• **Working data**

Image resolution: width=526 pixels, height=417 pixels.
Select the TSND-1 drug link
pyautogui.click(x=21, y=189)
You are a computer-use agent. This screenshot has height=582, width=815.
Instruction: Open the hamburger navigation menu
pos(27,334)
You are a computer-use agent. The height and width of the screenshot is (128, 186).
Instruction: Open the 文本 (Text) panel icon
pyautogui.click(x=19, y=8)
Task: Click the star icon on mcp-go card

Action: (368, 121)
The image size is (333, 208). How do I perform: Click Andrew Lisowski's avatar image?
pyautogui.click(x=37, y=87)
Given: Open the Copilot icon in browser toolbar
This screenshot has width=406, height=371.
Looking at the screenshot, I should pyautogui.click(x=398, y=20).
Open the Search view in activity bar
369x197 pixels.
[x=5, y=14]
* * *
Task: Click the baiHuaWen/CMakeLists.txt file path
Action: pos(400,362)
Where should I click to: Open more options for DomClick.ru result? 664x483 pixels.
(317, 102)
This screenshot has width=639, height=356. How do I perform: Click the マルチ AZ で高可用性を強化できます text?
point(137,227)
--
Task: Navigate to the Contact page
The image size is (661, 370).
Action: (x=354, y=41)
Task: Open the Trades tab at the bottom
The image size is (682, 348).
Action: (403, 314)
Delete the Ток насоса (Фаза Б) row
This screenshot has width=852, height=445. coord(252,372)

• **Task prompt**
Please give the number of lines in the data above that hold "agent", and write nothing else.

• **Exercise solution**
2